The Electric Company

The atmosphere during Chinese Taipei’s WBC win vs. Italy makes the World Series look like wiffle ball

You’ve heard it before, thousands and thousands of times probably. Now you’re going to hear it again: Baseball is a dying sport. They can inflate bases to the size of beach balls, start every inning with runners taking a huge lead off third, and turn every pitch into a buzzer beater. It’s not going to work. Like golf, baseball is better as a niche sport. Stat-driven, strategy-based, culture-obsessed. Emphasizing these elements would play to the modern game’s strengths, but Rob Manfred and co. are have been too busy trying to mask its weaknesses to notice.

This all comes with one big caveat, however: Baseball is a dying sport...in America. Elsewhere in the world, especially the Far East, baseball actually is a national pastime. Don’t believe us? Just check out the scenes from Chinese Taipei’s World Baseball Classic Pool A game against Italy on Friday.

Holy smokes. This makes “Sweet Caroline” sound like a commercial jingle for a candy bar only your grandma likes. It was just the start too. The atmosphere ratched up moments later when Chinese Taipei—who played a defacto home game in Taichung on Friday—took the lead with the help of a uniquely baseball thrill:

The slow-roller.

Then, just as everyone was catching their breath, Chinese Taipei lit the stadium absolutely ablaze with a three-run moonshot in the eighth inning to blow the game wide open. Cue the pandemonium.
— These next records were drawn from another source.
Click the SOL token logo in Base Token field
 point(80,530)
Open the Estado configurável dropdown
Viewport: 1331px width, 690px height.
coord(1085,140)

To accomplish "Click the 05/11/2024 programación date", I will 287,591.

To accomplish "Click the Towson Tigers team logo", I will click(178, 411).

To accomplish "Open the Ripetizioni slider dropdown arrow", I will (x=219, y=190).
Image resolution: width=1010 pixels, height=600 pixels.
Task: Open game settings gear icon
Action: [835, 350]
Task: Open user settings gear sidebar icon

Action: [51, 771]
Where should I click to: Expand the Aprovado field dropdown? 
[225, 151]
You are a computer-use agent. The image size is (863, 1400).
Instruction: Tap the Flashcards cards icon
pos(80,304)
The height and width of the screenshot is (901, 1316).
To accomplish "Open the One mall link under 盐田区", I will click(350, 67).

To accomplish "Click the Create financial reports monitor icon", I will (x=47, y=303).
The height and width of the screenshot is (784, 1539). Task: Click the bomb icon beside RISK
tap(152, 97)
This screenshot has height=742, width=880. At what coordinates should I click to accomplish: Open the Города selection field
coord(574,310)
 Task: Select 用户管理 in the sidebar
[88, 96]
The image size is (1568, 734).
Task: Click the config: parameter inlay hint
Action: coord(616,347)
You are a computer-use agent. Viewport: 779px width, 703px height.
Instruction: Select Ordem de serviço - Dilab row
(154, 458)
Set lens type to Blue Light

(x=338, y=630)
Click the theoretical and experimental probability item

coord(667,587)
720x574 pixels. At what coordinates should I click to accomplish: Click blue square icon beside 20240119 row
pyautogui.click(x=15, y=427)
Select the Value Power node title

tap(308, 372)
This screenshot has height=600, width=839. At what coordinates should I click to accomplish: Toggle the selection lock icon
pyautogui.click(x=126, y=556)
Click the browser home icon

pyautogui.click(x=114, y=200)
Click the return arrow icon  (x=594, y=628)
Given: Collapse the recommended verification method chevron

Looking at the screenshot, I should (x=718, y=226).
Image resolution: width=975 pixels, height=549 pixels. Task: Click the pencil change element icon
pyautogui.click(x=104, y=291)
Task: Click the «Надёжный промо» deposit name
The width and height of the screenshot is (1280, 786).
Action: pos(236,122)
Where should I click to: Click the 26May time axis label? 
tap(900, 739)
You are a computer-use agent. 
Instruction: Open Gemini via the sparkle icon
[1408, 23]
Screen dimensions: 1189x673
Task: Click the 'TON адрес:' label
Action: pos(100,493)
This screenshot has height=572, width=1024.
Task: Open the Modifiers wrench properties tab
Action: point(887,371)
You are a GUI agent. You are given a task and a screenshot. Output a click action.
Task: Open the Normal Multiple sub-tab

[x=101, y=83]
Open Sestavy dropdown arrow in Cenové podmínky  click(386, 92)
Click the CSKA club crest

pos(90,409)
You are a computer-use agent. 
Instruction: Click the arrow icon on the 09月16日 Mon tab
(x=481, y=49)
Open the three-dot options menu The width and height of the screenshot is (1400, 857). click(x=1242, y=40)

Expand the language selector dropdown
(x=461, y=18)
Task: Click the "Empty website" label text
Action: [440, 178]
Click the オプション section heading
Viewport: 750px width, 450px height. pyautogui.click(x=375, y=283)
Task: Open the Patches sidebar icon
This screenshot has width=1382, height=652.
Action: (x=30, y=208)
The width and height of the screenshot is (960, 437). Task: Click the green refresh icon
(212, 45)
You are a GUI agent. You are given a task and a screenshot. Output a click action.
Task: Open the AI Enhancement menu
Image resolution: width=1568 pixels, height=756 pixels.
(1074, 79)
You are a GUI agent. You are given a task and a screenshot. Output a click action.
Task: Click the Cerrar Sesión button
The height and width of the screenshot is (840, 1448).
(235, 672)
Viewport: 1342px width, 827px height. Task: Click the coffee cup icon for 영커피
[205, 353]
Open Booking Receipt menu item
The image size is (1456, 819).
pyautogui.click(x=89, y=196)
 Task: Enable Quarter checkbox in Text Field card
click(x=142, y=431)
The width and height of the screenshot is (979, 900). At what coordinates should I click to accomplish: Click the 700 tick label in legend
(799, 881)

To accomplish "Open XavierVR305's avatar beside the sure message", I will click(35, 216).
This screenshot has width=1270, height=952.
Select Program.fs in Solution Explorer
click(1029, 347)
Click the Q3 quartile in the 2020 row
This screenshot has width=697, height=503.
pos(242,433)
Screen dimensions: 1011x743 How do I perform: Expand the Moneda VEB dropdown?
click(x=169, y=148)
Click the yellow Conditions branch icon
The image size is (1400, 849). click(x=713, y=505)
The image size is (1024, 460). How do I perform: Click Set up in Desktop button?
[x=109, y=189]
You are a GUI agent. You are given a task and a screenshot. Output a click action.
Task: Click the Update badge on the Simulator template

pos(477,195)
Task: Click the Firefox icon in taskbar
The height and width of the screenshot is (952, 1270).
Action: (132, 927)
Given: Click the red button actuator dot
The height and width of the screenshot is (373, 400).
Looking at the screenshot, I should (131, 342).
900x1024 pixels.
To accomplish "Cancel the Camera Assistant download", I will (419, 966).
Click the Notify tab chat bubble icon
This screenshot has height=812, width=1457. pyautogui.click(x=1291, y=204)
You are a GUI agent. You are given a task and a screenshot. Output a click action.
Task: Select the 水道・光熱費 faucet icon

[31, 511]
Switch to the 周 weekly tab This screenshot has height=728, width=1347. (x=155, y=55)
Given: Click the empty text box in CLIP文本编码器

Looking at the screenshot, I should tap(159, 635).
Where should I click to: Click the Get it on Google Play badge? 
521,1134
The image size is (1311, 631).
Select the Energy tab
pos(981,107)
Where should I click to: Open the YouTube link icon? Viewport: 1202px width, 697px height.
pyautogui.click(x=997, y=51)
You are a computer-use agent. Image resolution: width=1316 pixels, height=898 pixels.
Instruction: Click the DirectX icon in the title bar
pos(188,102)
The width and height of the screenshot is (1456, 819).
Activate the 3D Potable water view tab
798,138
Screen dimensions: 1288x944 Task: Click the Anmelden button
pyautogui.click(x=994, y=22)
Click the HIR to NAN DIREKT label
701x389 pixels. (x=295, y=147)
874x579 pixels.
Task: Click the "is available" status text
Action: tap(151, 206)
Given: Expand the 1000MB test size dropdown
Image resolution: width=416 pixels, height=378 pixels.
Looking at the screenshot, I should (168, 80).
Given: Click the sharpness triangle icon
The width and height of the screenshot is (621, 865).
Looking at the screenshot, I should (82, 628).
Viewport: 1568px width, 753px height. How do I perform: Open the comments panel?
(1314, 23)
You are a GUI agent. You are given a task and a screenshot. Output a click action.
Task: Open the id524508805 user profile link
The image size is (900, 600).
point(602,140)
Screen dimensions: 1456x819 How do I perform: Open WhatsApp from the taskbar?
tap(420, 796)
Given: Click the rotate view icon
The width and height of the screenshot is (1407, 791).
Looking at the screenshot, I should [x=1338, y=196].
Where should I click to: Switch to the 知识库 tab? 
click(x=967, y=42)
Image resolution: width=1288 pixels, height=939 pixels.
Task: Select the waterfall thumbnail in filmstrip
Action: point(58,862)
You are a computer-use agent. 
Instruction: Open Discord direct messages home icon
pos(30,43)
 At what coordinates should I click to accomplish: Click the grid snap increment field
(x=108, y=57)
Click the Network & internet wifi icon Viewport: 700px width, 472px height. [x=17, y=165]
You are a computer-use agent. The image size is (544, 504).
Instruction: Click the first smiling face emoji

No offense to any American fanbase—the ride-or-dies never waver and fans usually warm to their task when the weather cools—but even then it’s not like this. It's never like this. This is college football times the Premier League divided by Wrestlemania and it is absolutely glorious. So maybe instead babbling on about baseball being dead, we should be singing a happier tune:

Baseball is alive and well … somewhere.